Math 207—Data Collection
Observation versus
Experimentation:
·
An
observational study observes
individuals and measures variables of interest, but does not attempt to
influence the responses (allows for confounding to occur).
·
An
experiment deliberately imposes some
treatment on individuals in order to observe their responses.
·
Unlike
an observational study, a well-designed experiment can show a causal link
between variables.
Principles of Good
Experimental Design:
·
Control the effects of confounding
variables on the response, most simply by comparing at least two treatments.
·
Randomly assign experimental
units to treatments (to reduce bias).
·
Replicate each treatment on many
units to reduce chance variation in the results.
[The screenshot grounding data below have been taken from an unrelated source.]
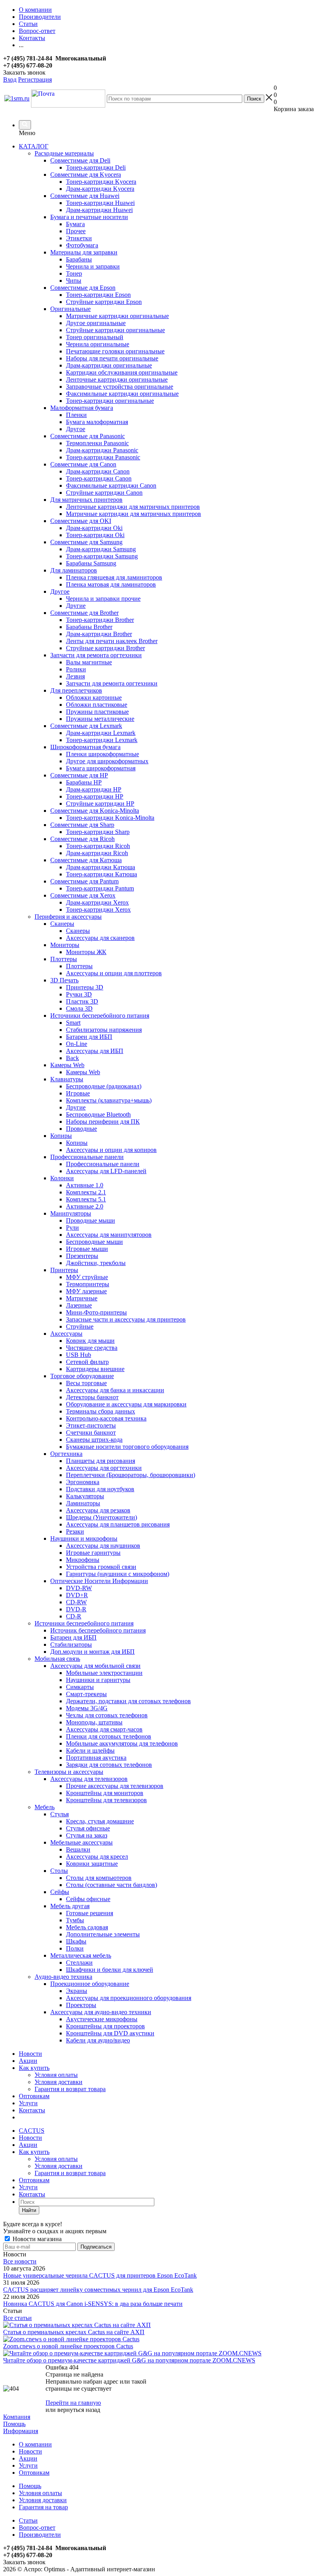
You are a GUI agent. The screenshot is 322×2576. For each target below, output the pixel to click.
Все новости (20, 2261)
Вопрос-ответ (37, 2527)
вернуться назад (78, 2409)
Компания (16, 2416)
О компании (35, 2444)
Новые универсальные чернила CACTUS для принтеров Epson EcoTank (100, 2275)
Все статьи (17, 2318)
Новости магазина (36, 2239)
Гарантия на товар (43, 2507)
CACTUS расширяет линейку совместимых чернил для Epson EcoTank (98, 2289)
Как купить (34, 2067)
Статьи (28, 2520)
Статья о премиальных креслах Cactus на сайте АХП (74, 2332)
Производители (40, 2534)
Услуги (28, 2103)
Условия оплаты (56, 2074)
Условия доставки (58, 2082)
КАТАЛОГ (33, 146)
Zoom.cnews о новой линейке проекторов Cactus (68, 2346)
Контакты (32, 2110)
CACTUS (31, 2130)
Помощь (14, 2424)
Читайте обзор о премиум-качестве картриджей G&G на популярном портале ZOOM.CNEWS (129, 2360)
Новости (30, 2053)
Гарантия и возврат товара (70, 2089)
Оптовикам (34, 2096)
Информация (20, 2431)
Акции (28, 2060)
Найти (29, 2210)
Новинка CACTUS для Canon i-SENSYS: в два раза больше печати (93, 2303)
Note: There are many, many
different types of experimental designs and analyses of those designs.
Sometimes,
rather than linking one variable to another (as in an experiment), we simply
want to take some measurement on a population. If the population is large, we
may need to make inference about the population via a sample.
The
population is the entire collection
of individuals about which we want information.
The
sample is the collection of
individuals we actually measure.
Potential Problems with
Sampling/Data Collection:
·
Voluntary
response (a voluntary response sample is often biased because people with
strong opinions, especially negative opinions, are more likely to respond)
·
Undercoverage (when some groups in
the population are left out of the process of choosing a sample)
·
Nonresponse (e.g., person chooses not
to answer, person isn’t home)
·
Response
error (e.g., person lies or remembers incorrectly)
·
Wording
of questions/Interview process (e.g., leading questions, prompting by
interviewer)
·
Processing
error (e.g., data entry error, misrecording on the
form)
Clarifying Notes:
·
The
first two bullet points above indicate problems with the process of choosing a
sample. The last four bullet points indicate problems with the process of data
collection.
·
Students
sometimes confuse the issues of undercoverage and nonresponse. Undercoverage occurs
when some people are left out of the process of choosing sampling (e.g., people
without phones are excluded). Nonresponse occurs if
someone who is meant to be sampled is not contacted (or refuses contact). That
is, undercoverage is a problem with the process of choosing a sample, and nonresponse is a problem with the actual process of data collection.
·
Not
all problems with sampling will necessarily lead to bias. For example, if undercoverage occurs, but the people left out share nothing
in common that affects their responses, there may not
be a bias. You need to make the case that
a sampling problem will lead to bias.
A
simple random sample of size n is a
sample chosen such that all groups of size n
have the same chance of being the selected sample.
·
This
is the gold standard, but it is sometimes difficult to do in practice.
·
This
solves the problems of undercoverage, but doesn’t
solve the other problems (e.g., even if you select a simple random sample,
you’re not guaranteed to get information from everyone in the sample).
·
Some
situations call for more complex sampling plans (e.g. stratified random
sampling).